> **Supplied entries**

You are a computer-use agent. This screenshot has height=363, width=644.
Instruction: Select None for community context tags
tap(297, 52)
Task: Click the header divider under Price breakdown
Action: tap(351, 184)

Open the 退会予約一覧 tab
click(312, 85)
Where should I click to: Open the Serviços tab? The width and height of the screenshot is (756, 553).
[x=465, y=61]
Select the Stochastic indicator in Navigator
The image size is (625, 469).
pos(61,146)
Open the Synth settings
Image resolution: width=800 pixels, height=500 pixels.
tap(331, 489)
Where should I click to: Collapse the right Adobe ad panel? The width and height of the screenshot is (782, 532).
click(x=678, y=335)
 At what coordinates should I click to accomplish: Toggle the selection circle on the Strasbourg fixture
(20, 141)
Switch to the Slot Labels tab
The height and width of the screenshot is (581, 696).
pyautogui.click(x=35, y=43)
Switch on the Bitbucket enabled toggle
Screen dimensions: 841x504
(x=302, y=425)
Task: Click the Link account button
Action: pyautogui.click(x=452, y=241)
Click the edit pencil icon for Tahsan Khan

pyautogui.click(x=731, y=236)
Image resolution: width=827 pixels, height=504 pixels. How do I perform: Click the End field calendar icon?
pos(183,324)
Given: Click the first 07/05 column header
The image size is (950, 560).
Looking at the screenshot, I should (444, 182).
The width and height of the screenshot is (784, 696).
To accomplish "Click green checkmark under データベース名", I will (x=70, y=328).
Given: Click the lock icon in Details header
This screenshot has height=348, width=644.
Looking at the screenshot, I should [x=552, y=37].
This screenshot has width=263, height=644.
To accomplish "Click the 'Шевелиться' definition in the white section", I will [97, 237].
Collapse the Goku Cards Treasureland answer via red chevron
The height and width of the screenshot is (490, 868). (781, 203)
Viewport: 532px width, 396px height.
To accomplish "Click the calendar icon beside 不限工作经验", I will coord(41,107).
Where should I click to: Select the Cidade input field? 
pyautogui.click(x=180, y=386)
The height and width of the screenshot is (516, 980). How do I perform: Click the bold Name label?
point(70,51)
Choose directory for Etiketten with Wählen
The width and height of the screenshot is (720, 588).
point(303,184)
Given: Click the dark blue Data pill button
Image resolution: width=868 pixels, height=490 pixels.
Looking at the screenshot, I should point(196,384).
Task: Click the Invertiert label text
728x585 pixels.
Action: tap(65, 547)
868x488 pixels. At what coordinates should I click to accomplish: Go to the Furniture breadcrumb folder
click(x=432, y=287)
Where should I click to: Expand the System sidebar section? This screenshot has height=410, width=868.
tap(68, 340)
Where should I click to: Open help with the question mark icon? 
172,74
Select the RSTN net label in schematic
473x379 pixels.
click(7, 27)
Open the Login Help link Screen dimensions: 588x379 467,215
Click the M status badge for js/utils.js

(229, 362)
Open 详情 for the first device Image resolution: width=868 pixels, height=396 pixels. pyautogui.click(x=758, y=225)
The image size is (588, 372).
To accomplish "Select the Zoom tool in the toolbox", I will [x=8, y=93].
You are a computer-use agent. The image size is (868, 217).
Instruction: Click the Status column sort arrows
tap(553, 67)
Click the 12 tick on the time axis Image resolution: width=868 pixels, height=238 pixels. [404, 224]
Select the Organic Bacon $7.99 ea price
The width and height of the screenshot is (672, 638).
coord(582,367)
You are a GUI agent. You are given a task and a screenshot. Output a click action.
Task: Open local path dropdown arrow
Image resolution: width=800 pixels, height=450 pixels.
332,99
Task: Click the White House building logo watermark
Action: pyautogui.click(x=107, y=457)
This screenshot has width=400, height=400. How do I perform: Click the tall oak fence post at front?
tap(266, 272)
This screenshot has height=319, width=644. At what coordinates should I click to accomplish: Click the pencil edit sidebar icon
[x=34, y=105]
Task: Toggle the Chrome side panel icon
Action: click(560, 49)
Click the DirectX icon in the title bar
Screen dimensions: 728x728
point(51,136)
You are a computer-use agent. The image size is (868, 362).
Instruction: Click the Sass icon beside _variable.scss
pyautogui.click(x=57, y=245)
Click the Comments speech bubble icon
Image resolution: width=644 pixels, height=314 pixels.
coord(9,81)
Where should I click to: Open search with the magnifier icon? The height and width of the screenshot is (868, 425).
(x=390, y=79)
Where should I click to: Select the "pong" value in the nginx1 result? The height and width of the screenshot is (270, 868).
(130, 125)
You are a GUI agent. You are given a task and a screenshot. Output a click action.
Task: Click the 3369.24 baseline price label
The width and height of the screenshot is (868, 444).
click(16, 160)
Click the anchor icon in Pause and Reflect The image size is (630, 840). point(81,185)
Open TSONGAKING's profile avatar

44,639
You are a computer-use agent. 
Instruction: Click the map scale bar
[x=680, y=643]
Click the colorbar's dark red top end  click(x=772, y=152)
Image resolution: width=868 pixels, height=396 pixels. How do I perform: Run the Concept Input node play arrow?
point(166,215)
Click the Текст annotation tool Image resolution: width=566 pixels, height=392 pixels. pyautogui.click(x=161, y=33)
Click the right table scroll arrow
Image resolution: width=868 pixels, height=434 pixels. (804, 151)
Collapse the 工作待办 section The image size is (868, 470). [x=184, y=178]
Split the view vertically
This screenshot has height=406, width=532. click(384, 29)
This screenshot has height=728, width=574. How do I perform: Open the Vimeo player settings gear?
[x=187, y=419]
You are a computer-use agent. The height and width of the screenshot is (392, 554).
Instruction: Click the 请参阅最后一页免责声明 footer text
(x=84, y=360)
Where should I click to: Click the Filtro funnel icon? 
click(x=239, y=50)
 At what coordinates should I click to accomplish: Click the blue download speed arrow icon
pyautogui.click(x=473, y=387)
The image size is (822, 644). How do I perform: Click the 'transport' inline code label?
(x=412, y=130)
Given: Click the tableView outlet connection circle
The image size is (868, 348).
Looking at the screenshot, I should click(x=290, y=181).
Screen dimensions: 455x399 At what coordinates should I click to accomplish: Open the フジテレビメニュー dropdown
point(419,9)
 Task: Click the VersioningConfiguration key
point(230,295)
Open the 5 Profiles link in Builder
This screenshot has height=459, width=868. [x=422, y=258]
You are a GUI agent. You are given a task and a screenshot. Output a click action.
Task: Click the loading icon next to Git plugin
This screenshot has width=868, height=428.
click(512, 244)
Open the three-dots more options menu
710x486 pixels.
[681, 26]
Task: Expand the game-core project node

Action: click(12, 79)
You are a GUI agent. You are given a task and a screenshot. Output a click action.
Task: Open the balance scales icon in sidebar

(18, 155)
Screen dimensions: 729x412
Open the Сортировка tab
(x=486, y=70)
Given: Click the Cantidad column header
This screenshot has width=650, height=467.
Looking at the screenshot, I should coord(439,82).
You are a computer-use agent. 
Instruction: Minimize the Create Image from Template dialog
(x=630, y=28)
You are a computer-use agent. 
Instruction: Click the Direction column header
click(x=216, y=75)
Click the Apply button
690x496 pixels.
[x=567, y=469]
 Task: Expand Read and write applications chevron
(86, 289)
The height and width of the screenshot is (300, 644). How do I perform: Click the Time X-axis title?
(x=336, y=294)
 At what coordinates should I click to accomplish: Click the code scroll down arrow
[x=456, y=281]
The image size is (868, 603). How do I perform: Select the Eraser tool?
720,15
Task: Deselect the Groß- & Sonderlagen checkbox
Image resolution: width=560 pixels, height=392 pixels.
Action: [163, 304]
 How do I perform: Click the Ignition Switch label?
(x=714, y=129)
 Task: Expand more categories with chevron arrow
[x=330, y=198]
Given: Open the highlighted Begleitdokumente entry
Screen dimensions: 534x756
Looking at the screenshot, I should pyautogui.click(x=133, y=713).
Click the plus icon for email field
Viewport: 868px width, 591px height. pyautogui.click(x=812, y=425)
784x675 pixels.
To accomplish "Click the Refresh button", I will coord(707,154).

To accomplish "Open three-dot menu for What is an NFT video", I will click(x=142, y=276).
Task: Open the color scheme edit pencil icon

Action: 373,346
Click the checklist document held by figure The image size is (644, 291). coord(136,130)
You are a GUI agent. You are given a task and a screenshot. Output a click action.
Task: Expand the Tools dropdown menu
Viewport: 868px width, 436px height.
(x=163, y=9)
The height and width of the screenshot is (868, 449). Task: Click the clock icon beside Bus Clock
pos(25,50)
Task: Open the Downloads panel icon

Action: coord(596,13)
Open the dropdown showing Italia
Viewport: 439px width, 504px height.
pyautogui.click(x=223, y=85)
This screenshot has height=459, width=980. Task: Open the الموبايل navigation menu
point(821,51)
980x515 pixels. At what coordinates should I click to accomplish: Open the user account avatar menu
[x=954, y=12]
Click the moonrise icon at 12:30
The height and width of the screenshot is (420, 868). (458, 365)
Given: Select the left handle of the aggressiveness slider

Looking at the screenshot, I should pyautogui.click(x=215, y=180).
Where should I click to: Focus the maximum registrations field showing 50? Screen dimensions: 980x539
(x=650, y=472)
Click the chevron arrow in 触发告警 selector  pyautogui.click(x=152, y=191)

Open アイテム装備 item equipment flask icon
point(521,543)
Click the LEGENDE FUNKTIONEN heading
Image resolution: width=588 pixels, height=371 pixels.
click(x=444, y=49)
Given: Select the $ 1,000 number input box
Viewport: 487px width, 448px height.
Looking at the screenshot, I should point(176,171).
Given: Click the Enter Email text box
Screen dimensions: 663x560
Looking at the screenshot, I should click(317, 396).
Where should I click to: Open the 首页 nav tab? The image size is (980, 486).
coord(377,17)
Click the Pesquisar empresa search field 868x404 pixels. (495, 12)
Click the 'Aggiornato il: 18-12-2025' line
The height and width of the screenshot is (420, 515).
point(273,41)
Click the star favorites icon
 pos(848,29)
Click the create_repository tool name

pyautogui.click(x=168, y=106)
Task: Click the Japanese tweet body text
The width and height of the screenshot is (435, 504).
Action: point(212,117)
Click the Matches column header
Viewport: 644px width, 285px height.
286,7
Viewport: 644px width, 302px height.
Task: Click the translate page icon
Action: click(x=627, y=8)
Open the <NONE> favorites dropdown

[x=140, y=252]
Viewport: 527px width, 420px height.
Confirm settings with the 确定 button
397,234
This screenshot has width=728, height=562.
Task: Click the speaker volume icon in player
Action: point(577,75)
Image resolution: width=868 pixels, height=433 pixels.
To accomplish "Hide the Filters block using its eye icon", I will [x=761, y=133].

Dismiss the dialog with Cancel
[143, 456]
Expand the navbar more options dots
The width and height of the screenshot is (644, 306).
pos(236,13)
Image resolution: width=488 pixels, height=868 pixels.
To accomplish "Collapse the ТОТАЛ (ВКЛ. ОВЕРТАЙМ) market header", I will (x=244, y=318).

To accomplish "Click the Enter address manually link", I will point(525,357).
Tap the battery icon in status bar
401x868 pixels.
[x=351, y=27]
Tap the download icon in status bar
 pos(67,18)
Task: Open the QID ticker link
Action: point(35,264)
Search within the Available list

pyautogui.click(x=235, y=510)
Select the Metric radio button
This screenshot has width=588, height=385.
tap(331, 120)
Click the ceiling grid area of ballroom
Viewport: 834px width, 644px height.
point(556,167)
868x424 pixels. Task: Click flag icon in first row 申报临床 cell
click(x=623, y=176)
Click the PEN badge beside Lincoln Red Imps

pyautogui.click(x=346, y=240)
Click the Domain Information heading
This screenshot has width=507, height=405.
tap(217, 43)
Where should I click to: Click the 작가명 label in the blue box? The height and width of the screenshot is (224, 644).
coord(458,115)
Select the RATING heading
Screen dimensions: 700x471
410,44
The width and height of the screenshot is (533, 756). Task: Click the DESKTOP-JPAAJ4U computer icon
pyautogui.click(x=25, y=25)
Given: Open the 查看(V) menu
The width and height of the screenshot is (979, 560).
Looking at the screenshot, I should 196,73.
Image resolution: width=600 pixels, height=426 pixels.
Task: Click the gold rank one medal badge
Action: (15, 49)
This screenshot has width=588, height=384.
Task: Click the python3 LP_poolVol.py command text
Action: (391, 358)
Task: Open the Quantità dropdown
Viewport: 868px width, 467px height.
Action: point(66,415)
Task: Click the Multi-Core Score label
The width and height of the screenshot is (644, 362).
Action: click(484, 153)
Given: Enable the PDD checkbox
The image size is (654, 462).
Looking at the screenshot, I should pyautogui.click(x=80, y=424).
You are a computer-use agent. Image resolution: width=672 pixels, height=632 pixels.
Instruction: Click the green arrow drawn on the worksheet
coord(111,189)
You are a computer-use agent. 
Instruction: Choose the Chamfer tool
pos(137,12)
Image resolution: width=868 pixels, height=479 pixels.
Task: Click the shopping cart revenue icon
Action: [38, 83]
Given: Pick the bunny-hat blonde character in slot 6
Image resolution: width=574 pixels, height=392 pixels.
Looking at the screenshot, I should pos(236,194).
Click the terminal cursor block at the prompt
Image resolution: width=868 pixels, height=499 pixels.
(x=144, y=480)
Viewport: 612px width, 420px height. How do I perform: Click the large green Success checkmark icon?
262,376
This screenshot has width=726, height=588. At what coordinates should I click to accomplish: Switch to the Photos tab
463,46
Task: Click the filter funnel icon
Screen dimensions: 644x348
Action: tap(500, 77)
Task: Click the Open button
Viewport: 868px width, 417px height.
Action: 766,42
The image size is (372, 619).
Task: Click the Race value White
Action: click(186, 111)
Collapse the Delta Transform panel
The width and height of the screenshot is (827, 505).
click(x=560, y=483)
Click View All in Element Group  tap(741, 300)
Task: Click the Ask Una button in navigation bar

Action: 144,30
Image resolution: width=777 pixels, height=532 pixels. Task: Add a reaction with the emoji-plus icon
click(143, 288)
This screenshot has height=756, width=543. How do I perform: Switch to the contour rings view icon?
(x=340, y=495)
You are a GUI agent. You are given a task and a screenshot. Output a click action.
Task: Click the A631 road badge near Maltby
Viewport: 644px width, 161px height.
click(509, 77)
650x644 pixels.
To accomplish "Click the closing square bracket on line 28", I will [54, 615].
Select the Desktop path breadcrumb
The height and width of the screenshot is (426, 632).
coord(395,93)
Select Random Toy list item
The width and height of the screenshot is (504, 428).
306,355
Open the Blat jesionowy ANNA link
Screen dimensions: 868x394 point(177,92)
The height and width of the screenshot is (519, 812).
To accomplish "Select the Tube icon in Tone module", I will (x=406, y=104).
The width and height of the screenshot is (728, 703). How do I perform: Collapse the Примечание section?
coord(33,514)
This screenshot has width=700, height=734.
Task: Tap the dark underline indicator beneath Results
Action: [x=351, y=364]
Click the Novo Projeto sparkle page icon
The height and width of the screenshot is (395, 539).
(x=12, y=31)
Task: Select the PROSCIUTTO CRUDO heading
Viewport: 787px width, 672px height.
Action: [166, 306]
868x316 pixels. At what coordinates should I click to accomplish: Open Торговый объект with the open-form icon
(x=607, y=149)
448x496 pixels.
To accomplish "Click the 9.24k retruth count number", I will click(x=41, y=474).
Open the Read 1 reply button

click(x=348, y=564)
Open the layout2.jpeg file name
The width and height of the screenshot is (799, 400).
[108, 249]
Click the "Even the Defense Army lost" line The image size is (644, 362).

> **Brief**
All lines in the listing above that contain "path" should be shown.

> **Output for this exercise**
Task: Open local path dropdown arrow
Select the Desktop path breadcrumb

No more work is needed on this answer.